TITLE: Pixel Objectness
AUTHOR: Suyog Dutt Jain, Bo Xiong, Kristen Grauman
ASSOCIATION: The University of Texas at Austin
FROM: arXiv:1701.05349
CONTRIBUTIONS
An end-to-end learning framework for foreground object segmentation is proposed. Given a single novel image, a pixel-level mask is produced for all “object-like” regions even for object categories never seen during training.
METHOD
Problem Formulation
Given an RGB image of size $m \times n \times c$ as input, the problem is formulated as densely labeling each pixel in the images as eigher “object” or “background”. The output is a binary map of size $m \times n$.
Dataset
Two different datasets are used including 1) one dataset with explicit boundary-level annotations and 2) one dataset with implicit imagelevel object category annotations.
Training
The network is first trained on a large scale object classification task, such as ImageNet 1000-category classification.

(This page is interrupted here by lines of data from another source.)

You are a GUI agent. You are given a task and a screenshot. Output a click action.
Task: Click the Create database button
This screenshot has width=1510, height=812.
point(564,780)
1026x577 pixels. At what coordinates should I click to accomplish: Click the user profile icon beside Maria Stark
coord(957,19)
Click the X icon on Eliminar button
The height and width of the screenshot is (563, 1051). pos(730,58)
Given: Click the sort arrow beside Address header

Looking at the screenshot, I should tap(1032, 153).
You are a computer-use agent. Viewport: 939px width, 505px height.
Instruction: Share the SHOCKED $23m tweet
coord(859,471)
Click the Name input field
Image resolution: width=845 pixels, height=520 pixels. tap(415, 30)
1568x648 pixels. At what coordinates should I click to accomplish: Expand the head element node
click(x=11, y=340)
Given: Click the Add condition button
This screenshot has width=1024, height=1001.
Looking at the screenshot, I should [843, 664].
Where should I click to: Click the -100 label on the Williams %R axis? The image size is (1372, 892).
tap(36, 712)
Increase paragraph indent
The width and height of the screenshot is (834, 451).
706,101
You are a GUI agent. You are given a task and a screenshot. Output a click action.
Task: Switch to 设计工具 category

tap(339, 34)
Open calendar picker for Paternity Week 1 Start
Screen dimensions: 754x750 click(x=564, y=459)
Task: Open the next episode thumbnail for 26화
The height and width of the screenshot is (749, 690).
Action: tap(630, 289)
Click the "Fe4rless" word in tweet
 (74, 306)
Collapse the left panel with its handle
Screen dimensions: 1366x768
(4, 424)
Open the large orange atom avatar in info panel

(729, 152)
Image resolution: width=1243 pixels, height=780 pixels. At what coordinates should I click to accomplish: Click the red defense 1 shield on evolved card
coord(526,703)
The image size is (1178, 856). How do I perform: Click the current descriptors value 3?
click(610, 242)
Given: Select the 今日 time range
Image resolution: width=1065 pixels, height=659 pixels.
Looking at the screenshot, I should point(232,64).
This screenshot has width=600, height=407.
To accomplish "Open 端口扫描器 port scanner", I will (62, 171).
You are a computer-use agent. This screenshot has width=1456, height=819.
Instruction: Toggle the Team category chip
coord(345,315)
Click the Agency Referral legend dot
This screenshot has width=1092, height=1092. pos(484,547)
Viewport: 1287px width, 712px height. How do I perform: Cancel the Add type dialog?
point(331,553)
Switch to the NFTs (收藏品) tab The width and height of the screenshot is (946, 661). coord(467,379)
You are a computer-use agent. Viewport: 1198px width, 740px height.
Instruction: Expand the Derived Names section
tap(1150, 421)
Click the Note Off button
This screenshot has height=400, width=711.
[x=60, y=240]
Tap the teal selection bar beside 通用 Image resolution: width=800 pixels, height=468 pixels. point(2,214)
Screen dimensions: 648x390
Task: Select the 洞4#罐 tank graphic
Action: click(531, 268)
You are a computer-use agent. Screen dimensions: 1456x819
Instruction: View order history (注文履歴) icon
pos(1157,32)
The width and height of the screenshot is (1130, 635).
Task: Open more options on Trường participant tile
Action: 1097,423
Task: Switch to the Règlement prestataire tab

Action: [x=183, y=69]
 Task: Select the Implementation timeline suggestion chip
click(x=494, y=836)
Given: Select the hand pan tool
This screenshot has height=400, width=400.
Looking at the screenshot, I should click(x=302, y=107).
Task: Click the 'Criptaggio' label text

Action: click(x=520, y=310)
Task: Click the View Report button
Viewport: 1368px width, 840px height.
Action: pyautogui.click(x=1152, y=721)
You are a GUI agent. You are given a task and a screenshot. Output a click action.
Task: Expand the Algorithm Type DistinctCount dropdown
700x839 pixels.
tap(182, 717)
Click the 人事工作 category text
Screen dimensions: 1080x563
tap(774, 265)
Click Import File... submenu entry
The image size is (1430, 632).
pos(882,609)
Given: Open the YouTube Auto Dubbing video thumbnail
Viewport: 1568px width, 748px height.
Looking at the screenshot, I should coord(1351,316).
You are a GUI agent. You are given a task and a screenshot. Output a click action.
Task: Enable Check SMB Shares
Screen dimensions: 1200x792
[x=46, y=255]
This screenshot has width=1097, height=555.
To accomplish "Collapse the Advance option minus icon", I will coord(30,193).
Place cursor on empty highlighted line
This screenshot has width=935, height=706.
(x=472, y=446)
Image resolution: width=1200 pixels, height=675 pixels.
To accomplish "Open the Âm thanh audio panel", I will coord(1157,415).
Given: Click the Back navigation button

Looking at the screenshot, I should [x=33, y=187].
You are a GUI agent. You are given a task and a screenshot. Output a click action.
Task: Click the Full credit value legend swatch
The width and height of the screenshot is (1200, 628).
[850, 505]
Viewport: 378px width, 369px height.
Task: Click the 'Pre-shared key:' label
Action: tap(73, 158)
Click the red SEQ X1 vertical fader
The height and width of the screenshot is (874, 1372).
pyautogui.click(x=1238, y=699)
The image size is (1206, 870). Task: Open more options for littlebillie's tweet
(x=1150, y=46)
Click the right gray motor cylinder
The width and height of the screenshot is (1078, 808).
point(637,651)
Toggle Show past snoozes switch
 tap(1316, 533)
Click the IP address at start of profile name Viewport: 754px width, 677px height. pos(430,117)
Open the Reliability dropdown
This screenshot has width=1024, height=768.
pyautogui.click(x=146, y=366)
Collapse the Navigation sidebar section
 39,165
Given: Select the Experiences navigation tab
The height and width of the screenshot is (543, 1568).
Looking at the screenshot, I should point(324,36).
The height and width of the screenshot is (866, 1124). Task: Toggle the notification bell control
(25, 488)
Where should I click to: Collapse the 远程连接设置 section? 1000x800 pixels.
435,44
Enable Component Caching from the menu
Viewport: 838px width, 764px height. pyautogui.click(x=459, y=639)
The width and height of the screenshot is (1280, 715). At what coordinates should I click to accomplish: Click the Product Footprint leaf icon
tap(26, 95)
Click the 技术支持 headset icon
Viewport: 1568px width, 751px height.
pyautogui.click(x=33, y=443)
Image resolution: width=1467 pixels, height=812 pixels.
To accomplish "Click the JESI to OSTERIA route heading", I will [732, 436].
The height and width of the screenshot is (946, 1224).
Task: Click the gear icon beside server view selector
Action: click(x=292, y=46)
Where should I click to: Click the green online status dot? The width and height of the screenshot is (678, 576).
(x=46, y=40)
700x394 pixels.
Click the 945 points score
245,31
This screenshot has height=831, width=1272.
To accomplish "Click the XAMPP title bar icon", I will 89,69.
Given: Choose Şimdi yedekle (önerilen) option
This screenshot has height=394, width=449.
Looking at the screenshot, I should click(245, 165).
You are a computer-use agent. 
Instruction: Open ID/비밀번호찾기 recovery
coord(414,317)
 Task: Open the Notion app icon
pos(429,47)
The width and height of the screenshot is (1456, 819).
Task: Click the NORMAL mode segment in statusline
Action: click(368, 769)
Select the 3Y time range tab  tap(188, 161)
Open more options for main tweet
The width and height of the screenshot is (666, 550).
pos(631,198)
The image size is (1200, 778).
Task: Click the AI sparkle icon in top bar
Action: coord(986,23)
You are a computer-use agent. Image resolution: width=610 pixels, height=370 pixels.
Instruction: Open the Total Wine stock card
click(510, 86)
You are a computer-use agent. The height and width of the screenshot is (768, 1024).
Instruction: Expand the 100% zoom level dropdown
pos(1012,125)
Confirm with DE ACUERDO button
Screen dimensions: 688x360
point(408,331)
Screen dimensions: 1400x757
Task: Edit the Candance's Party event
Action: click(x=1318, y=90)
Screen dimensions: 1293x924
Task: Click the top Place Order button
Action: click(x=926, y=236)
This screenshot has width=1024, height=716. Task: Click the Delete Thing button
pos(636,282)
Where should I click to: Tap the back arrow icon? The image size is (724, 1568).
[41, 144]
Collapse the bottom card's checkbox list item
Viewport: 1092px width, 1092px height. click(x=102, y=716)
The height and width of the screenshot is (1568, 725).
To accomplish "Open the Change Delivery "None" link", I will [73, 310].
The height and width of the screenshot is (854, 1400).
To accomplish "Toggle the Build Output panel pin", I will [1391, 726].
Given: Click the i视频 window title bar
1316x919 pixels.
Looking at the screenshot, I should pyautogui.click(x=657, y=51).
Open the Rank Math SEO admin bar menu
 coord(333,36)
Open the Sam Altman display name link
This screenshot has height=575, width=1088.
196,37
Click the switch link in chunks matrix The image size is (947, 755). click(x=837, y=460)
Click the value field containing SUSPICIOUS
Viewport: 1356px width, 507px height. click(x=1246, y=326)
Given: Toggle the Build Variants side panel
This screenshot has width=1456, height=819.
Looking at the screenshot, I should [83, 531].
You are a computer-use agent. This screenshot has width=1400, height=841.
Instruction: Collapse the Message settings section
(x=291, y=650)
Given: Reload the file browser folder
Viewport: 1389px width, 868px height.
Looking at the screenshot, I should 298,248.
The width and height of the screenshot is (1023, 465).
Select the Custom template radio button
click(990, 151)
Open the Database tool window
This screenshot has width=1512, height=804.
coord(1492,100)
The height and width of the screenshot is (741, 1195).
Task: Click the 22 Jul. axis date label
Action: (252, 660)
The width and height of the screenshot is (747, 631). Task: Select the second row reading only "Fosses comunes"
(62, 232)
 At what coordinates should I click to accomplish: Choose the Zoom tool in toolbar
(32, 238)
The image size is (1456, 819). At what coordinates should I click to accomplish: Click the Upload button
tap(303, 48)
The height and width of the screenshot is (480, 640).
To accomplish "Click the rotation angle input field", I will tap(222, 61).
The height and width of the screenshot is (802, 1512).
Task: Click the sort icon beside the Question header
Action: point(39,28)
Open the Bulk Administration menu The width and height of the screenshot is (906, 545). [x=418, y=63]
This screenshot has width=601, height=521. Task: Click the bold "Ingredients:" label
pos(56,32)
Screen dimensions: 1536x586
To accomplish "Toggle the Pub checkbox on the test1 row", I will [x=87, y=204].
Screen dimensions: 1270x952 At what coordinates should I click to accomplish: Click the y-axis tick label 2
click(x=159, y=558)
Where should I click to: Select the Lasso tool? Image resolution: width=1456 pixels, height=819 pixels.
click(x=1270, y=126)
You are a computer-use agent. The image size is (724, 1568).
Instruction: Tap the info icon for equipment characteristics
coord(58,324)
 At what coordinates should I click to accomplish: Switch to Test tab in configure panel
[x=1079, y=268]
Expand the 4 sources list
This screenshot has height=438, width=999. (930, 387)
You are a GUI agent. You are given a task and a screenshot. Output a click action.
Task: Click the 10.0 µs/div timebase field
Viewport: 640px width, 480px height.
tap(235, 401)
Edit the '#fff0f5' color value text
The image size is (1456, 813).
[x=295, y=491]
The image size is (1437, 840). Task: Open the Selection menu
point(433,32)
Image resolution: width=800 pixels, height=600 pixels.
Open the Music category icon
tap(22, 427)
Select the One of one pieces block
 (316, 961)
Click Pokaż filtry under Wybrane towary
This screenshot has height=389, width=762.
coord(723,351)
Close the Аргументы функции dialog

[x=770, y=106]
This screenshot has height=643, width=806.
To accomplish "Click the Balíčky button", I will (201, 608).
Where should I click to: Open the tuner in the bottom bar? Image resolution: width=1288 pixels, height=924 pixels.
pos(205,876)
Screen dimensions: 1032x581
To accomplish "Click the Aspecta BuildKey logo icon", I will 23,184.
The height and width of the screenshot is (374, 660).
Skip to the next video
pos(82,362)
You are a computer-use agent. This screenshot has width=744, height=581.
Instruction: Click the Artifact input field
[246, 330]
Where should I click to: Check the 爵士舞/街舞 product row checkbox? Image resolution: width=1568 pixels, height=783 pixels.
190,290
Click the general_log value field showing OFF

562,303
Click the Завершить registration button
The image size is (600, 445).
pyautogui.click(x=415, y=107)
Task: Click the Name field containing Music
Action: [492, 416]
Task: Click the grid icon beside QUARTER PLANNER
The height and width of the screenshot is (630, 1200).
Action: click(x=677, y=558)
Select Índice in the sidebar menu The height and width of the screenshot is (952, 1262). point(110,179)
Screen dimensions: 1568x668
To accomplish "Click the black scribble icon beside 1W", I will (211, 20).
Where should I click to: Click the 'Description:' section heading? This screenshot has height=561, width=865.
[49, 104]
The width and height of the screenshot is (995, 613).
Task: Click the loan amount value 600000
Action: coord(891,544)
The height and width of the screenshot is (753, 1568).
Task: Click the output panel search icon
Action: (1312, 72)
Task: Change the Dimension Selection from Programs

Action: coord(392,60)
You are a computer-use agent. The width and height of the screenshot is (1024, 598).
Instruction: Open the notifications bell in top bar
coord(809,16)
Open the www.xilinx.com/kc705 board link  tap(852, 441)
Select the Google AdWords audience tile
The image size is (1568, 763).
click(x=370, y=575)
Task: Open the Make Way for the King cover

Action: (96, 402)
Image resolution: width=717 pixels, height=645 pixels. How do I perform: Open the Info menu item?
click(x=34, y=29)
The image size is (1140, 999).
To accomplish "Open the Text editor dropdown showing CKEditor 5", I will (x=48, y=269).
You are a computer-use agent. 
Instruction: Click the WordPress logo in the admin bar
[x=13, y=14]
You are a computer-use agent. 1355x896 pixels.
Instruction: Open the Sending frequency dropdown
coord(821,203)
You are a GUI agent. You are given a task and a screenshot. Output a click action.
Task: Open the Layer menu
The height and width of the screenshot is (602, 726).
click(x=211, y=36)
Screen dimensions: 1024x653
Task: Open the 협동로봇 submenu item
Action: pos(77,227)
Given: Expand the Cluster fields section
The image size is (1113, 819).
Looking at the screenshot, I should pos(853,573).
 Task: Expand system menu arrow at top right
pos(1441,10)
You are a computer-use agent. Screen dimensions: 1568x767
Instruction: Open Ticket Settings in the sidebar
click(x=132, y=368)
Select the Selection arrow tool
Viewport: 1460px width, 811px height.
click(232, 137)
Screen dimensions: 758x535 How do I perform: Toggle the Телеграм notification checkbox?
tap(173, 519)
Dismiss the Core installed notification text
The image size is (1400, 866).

This stage can be regarded as training on an implicit labeled dataset. Its image representation has a strong notion of objectness built inside it, even though it never observes any segmentation annotations.
Then the network is trained on PASCAL 2012 segmentation dataset, which is an explicit labeled dataset. The 20 object labels are discarded, and mapped instead to the single generic “object-like” (foreground) label for training.